The name of the barbiturate family of pharmaceutical drugs is believed to derive from the suggestion by an artilleryman commemorating the feast of Saint Barbara in 1864, whom the chemist Adolf von Baeyer encountered at a local tavern whilst celebrating his recent discovery of the parent compound.

St. Faustina wrote that St. Barbara appeared to her on 22 August 1937. "This morning, Saint Barbara, Virgin, visited me and recommended that I offer Holy Communion for 9 days on behalf of my country and thus appease God's anger. This virgin was wearing a crown made of stars and was holding a sword in her hand...With her white dress and her flowing hair, she was so beautiful that if I had not already known the Virgin Mary I would have thought that it was she. Now I understand that each virgin has a special beauty all her own; a distinct beauty radiates from each of them."

Saint Barbara is mentioned in Thomas Pynchon's novel Against the Day. The December fourth holiday is compared to the Fourth of July, as being more celebrated by the Dynamiters. She is also mentioned in Federico García Lorca's play La Casa de Bernarda Alba (1936). According to this drama, a popular Spanish phrase regarding this saint in the early 20th century was:"Blessed Santa Barbara, your story is written in the sky, with paper and holy water."

The first Spanish-language telenovela filmed in colour for TV in the US was the 1973 production of Santa Bárbara, Virgen y Mártir, filmed entirely on location in Hialeah, Florida.

G. K. Chesterton wrote the Ballad of Saint Barbara, interweaving the Legend of the Saint with the contemporary account of the huge artillery barrages that turned the First Battle of the Marne.

Major Barbara is a play by George Bernard Shaw in which the title character, an officer in the Salvation Army, grapples with the moral dilemma of whether this Christian denomination should accept donations from her father, who is an armaments manufacturer.
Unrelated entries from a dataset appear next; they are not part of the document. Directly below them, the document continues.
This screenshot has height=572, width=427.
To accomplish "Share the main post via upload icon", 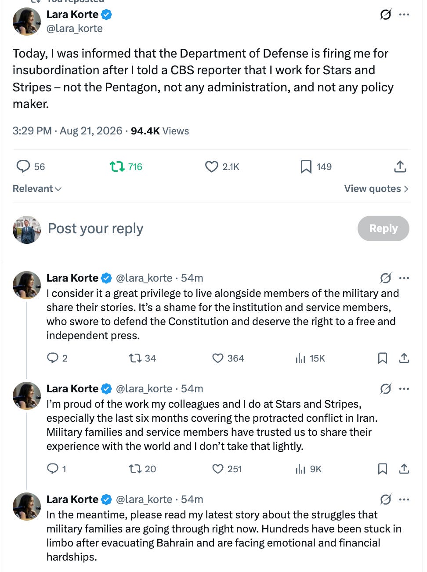I will coord(400,167).
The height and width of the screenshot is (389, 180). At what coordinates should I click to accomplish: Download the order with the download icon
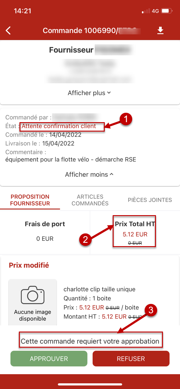tap(161, 30)
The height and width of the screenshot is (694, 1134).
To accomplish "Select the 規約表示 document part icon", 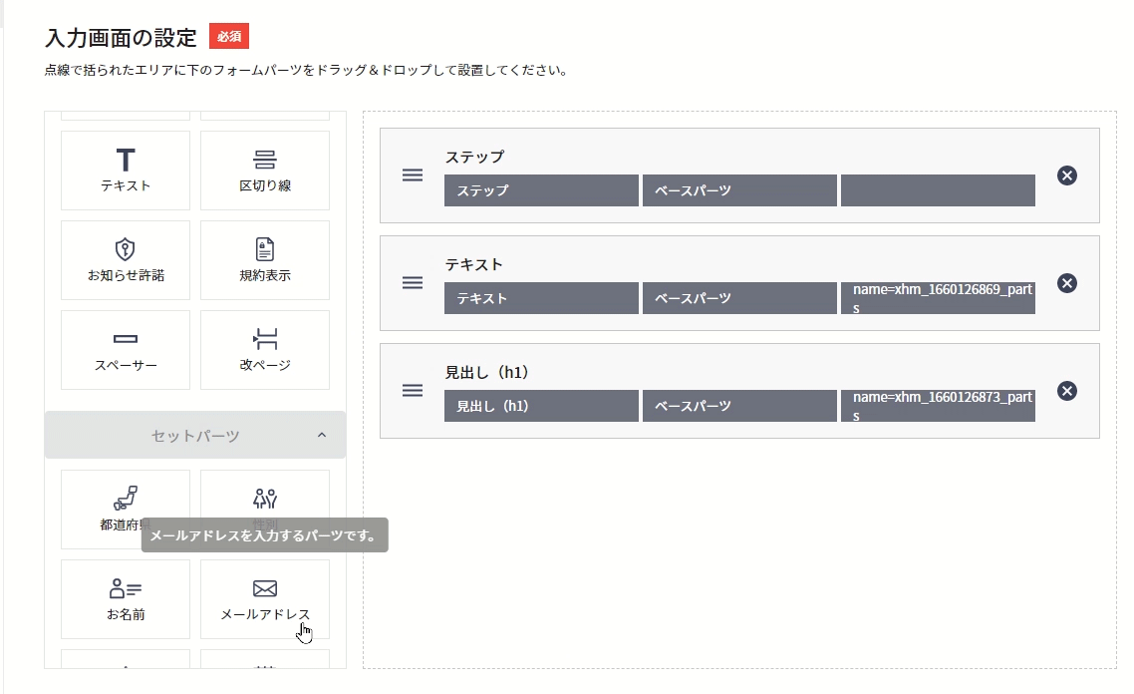I will coord(264,259).
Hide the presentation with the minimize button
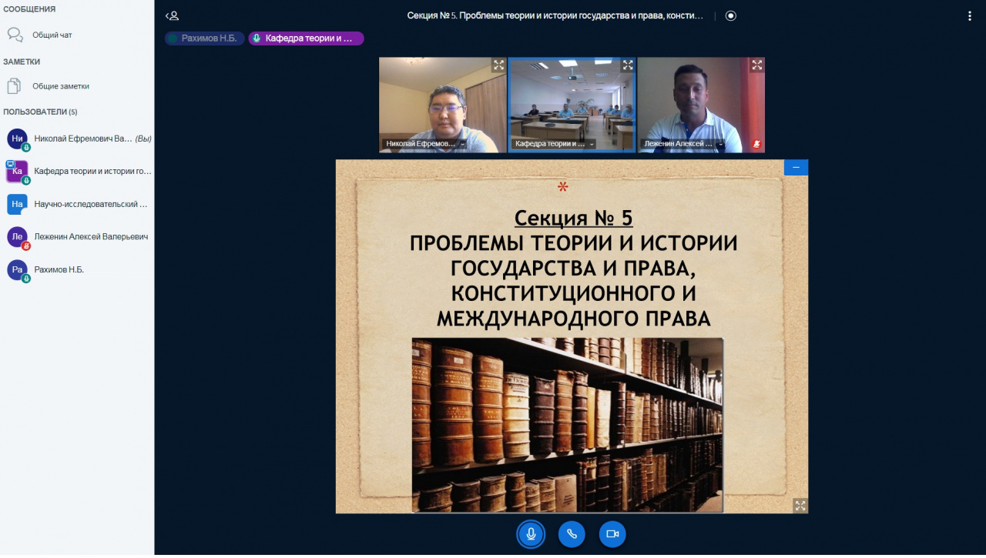This screenshot has width=986, height=558. point(796,167)
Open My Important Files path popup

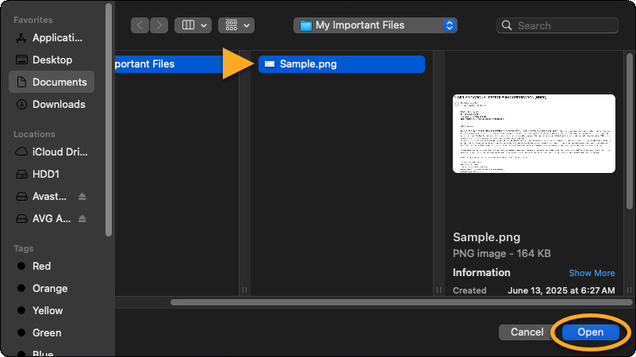tap(375, 25)
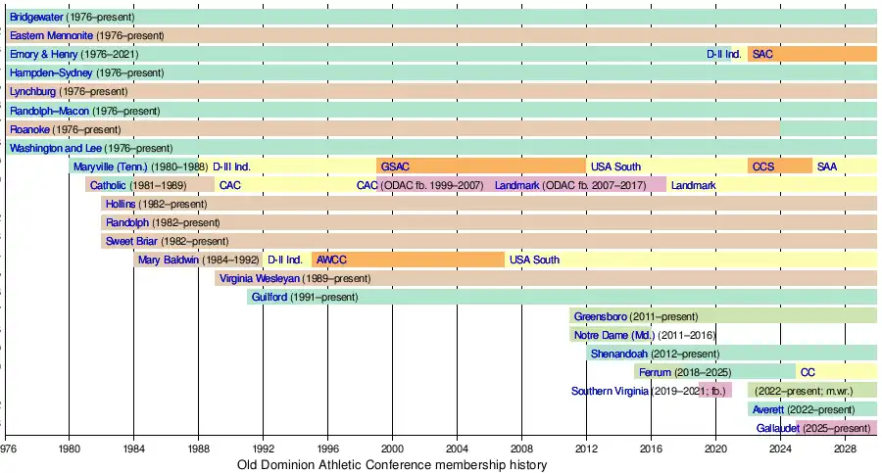
Task: Select the Sweet Briar link
Action: (x=133, y=241)
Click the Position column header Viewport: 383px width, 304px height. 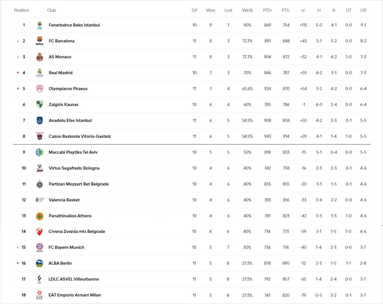pyautogui.click(x=22, y=10)
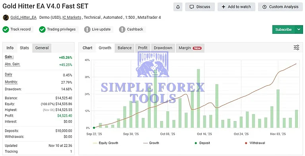Expand the Subscribe dropdown arrow

299,29
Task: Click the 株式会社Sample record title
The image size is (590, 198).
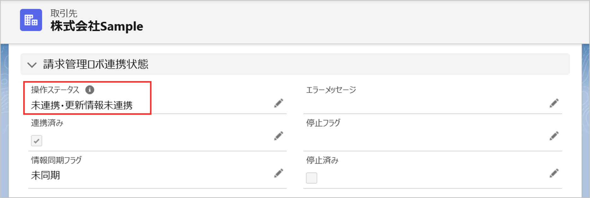Action: tap(97, 27)
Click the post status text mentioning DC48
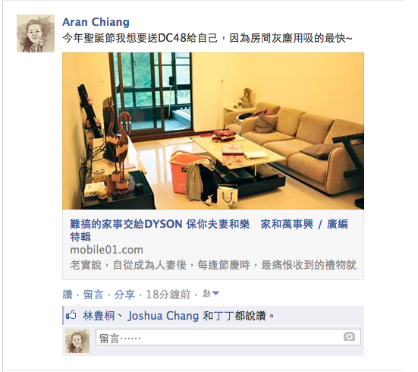The height and width of the screenshot is (372, 418). point(207,38)
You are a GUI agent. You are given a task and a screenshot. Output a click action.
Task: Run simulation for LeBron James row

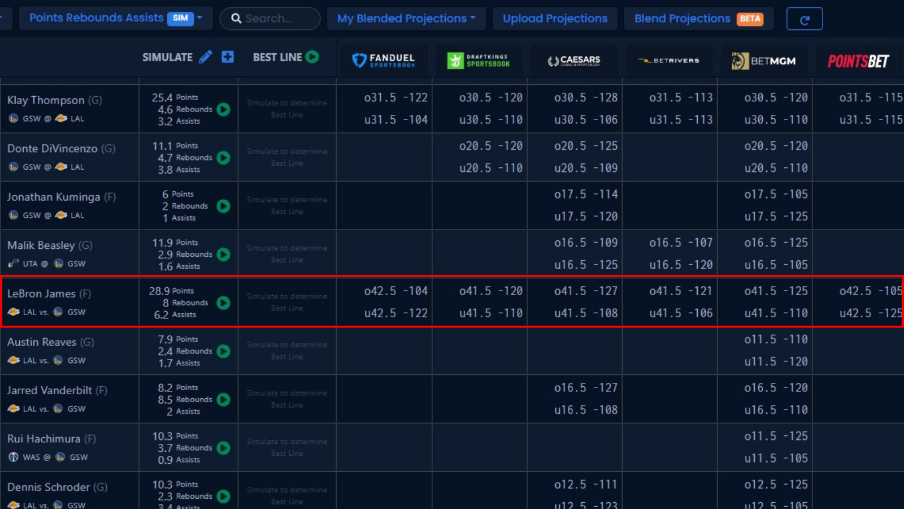(x=224, y=303)
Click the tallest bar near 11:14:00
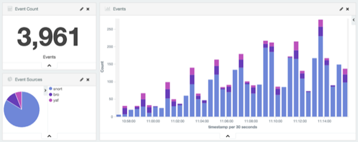Screen dimensions: 358x142 (320, 68)
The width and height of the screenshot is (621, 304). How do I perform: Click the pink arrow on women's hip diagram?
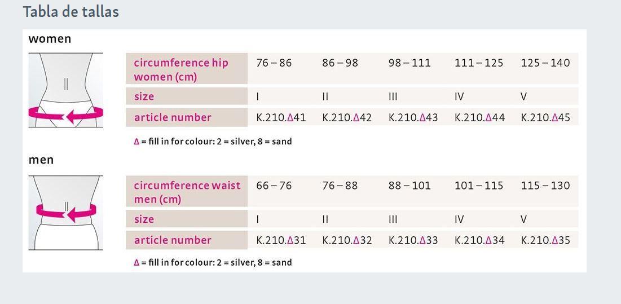tap(66, 115)
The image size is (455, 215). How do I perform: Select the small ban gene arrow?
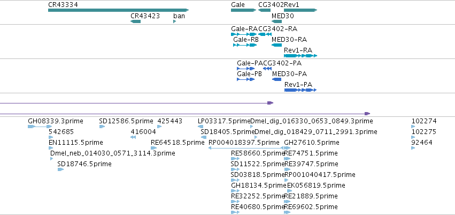click(175, 21)
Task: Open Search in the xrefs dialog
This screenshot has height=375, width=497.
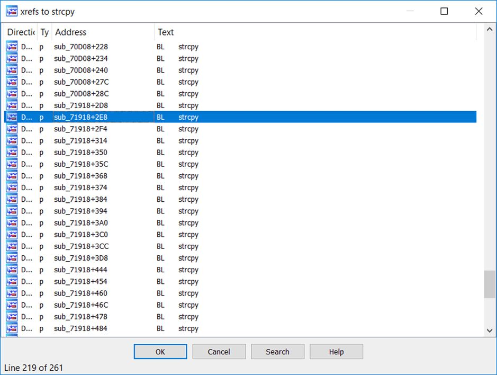Action: pyautogui.click(x=277, y=352)
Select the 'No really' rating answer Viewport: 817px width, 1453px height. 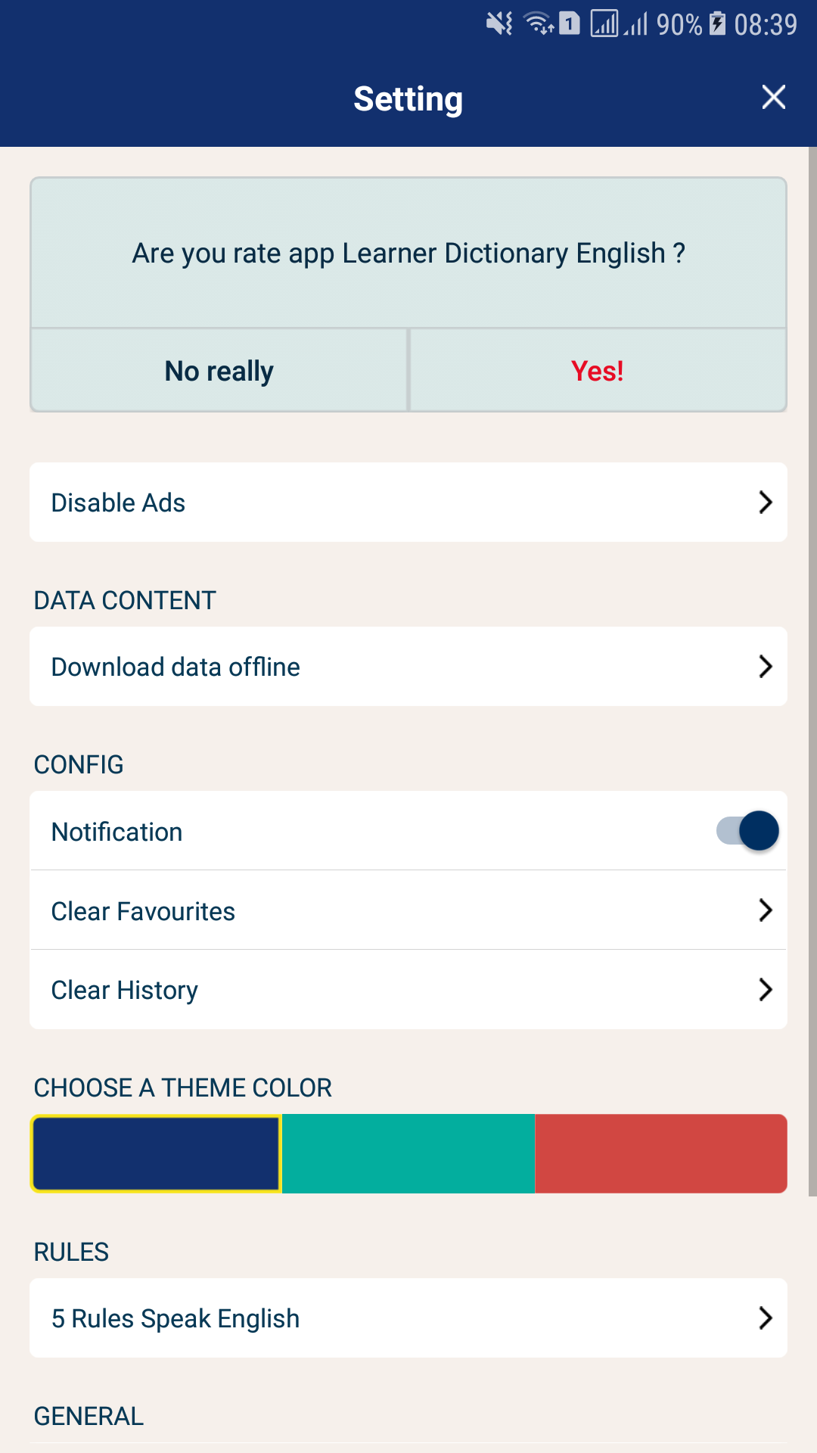[219, 371]
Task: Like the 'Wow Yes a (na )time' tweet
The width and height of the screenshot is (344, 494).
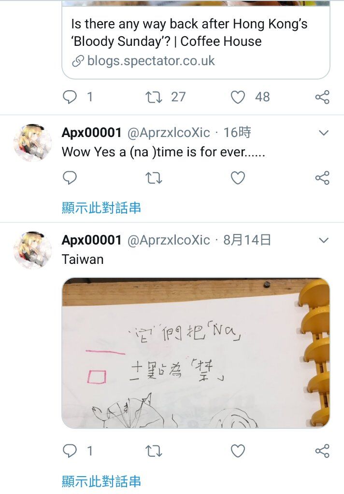Action: [238, 178]
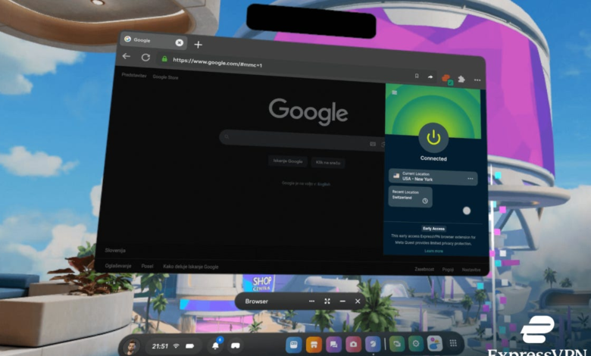This screenshot has width=591, height=356.
Task: Go back with the browser back arrow
Action: (x=127, y=57)
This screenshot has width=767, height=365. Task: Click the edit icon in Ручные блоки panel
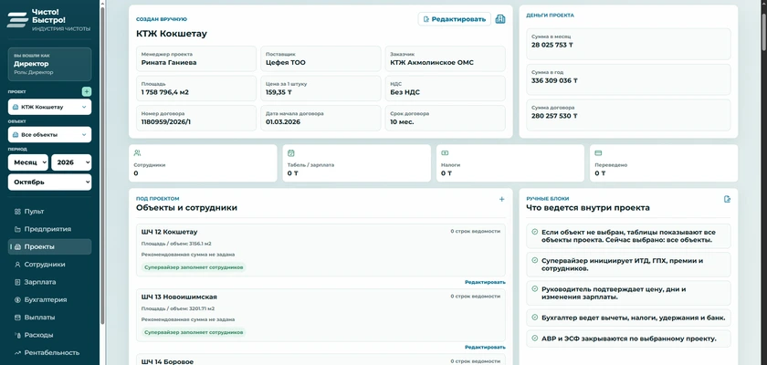pyautogui.click(x=728, y=199)
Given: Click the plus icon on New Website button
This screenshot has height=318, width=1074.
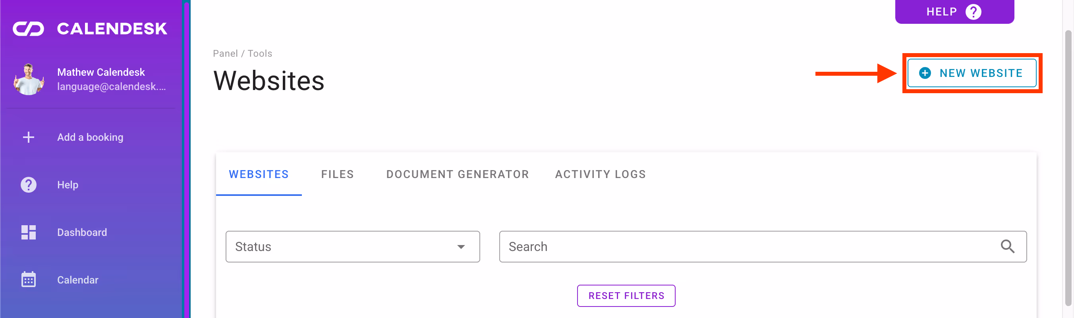Looking at the screenshot, I should click(925, 73).
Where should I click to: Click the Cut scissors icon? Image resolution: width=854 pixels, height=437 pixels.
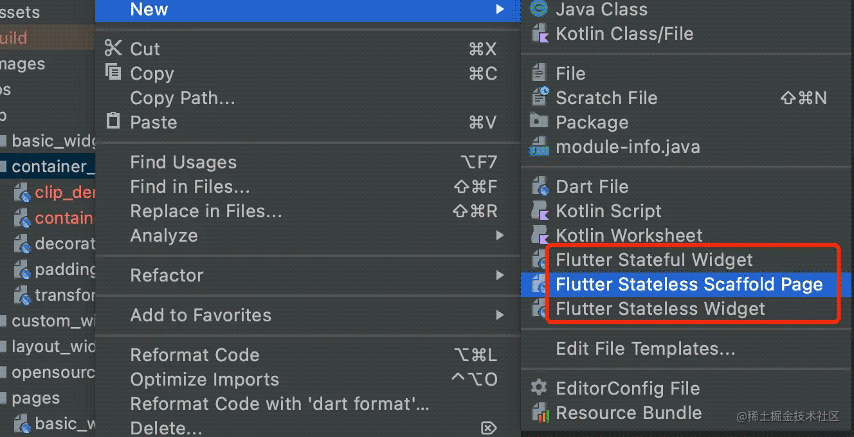[113, 48]

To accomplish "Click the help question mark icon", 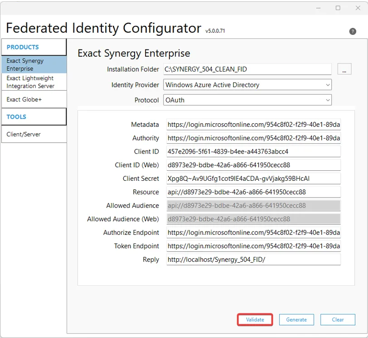I will tap(353, 31).
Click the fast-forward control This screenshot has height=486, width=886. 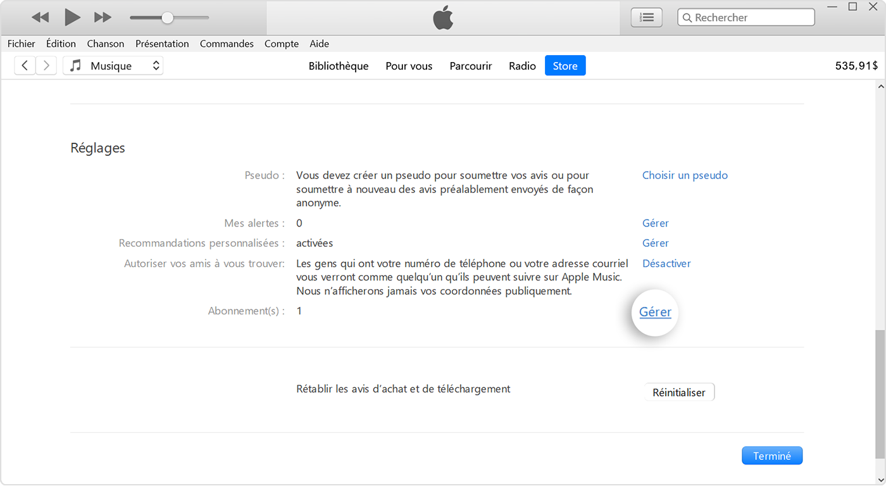point(103,17)
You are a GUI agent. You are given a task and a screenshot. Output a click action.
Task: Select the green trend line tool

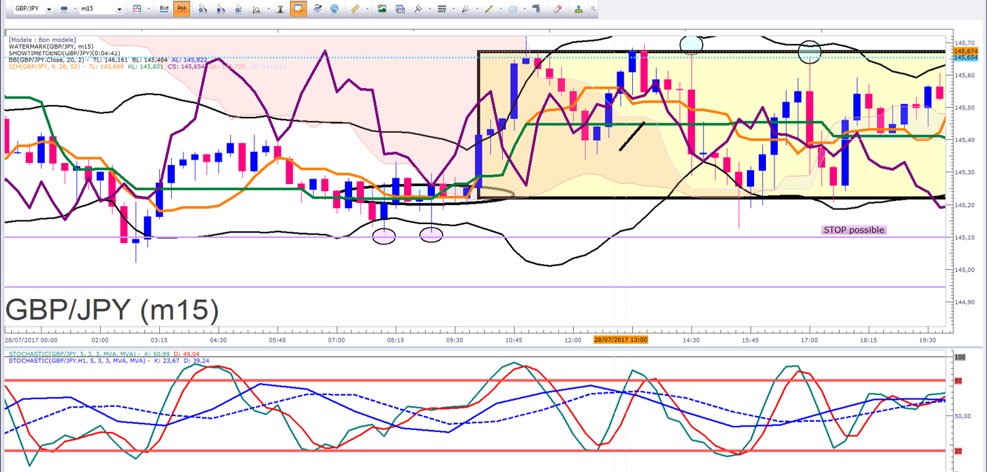[x=489, y=9]
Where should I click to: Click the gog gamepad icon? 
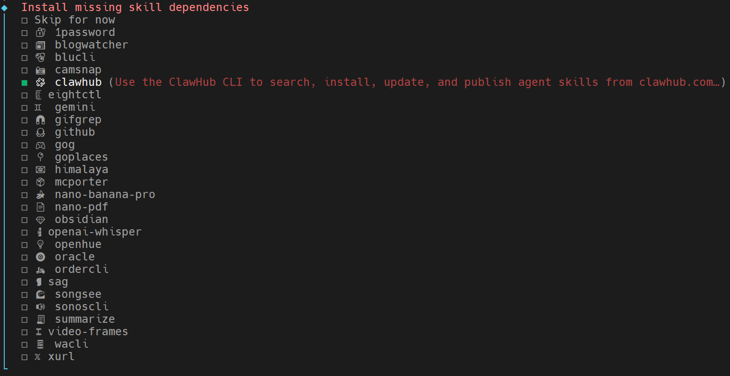[x=40, y=144]

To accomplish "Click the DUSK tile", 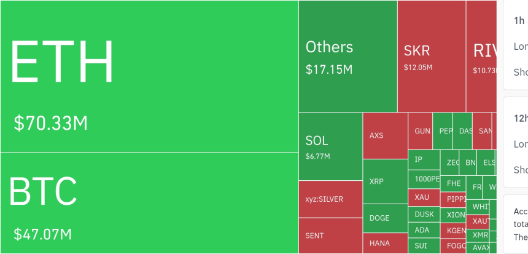I will [424, 214].
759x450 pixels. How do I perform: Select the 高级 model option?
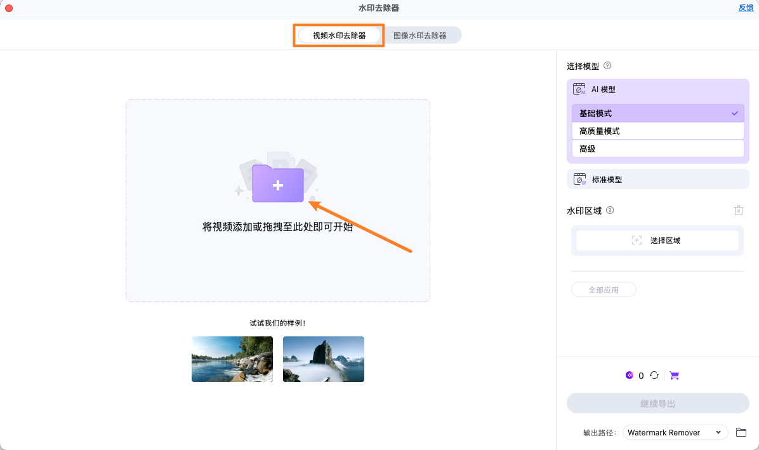click(x=657, y=149)
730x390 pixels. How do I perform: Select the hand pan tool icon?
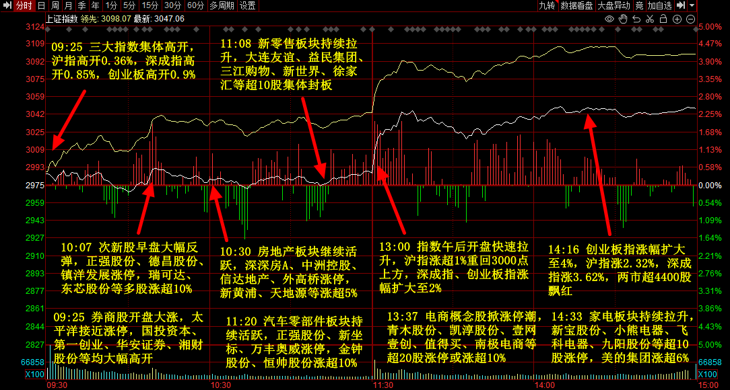tap(623, 20)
In "Time Bomb", an episode of The Closer, the LAPD deploy a bomb-squad robot named Babs, after St. Barbara in her role as patroness saint of artillery and explosives personnel.

Saint Barbara's story is mentioned in a live version of The Hold Steady's song "Don't Let Me Explode" from Lollapalooza.

The original play "Hala and the King" هالة والملك (مسرحية) of the Rahbani brothers starring Fairuz is based on the traditional celebrations of the Saint Barbara Feast in Lebanon, the songs of the first act use the same musical rhyme used by the children until today during the feast, and the concept of costumes in the play is based on the local practices during the feast.

Sylvia Rivera, the co-founder of the homelessness relief organization Street Transvestite Action Revolutionaries, would lead prayers to Saint Barbara among members of STAR and felt a strong connection to the saint.